• Passage:
** BEGIN **

On June 25, he asked Elisabeth Borne, the Prime Minister, to present him with the constitution of a government. This government will be the alliance of the “reasonable” that he called for in his June 22 speech, that is, excluding the LFI1 and the Rassemblement National, parties that he considers too extreme, except that they are the opposition parties that have received the most votes. As a man of division, Macron can only hope to come out of this with more division and immobility, but with the firm intention of pursuing his program to reform the pension system and what remains of the French social system, whatever the cost… Above all, once he has succeeded in “cobbling together” a majority, he will try to get out of it by wearing down the oppositions in such a way as to discredit them in the eyes of public opinion and propose the dissolution of parliament at that moment. This power to dissolve the Parliament is the main weapon of the presidency given by the French Constitution.

In 1946, General de Gaulle resigned (as he did in 1969 for similar reasons) after losing the legislative elections, because he felt he no longer had the support of the population necessary for his action. France was then under the 4th Republic, which was characterized by a parliamentary system that was harmful to the country. When de Gaulle came back to power in 1958, he had a new Constitution adopted which inaugurated the 5th Republic with the objective of putting an end to this deadly parliamentarianism which saw coalitions as unstable as they were ephemeral. The Constitution of the Fifth Republic explicitly sought to establish a power based on a strong majority and not allowing this game of coalitions.

Yet this is what France is moving towards, and it is with this new parliamentarianism that Emmanuel Macron hopes to keep power by placing himself above the divisions that he will take care to feed. Beyond the ignominy of such an approach, it is a risky gamble, since the French have already realized that he would only be able to remain in power at the price of sordid arrangements. It is widely analyzed as a return to the habits of the 4th Republic but now under a theoretically powerful presidency, an obvious contradiction leading to domestic instability within a perilous international situation.

** END **

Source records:
** BEGIN **

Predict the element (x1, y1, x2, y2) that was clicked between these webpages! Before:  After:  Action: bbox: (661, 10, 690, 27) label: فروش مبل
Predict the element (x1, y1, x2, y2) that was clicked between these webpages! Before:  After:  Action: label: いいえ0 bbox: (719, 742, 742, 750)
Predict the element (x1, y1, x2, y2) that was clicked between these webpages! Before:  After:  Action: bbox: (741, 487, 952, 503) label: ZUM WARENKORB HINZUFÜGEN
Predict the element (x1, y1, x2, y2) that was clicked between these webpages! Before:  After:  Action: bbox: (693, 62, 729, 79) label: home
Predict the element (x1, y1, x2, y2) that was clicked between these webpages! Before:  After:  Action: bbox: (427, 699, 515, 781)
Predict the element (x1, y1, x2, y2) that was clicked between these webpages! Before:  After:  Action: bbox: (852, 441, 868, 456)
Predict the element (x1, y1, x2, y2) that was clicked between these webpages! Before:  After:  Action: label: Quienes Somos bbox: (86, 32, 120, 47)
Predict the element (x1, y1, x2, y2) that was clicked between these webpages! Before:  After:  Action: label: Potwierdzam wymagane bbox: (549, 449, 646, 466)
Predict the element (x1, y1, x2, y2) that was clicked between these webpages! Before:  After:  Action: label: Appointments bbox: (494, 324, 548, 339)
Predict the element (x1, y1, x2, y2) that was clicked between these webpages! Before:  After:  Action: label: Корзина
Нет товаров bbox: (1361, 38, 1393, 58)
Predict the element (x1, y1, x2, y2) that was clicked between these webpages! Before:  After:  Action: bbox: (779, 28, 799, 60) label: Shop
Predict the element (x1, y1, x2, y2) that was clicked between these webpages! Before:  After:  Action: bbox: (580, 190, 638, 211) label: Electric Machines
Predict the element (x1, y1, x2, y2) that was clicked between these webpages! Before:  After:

** END **

• Tasks:
A. List every year that the passage on French government mentions, in the order they appear.
B. Repeat the passage on French government word for word, from "In 1946, General" up to and including "game of coalitions.".
The items have nothing to do with the passage on French government.

• Answers per task:
A. 1946, 1969, 1958

B.
In 1946, General de Gaulle resigned (as he did in 1969 for similar reasons) after losing the legislative elections, because he felt he no longer had the support of the population necessary for his action. France was then under the 4th Republic, which was characterized by a parliamentary system that was harmful to the country. When de Gaulle came back to power in 1958, he had a new Constitution adopted which inaugurated the 5th Republic with the objective of putting an end to this deadly parliamentarianism which saw coalitions as unstable as they were ephemeral. The Constitution of the Fifth Republic explicitly sought to establish a power based on a strong majority and not allowing this game of coalitions.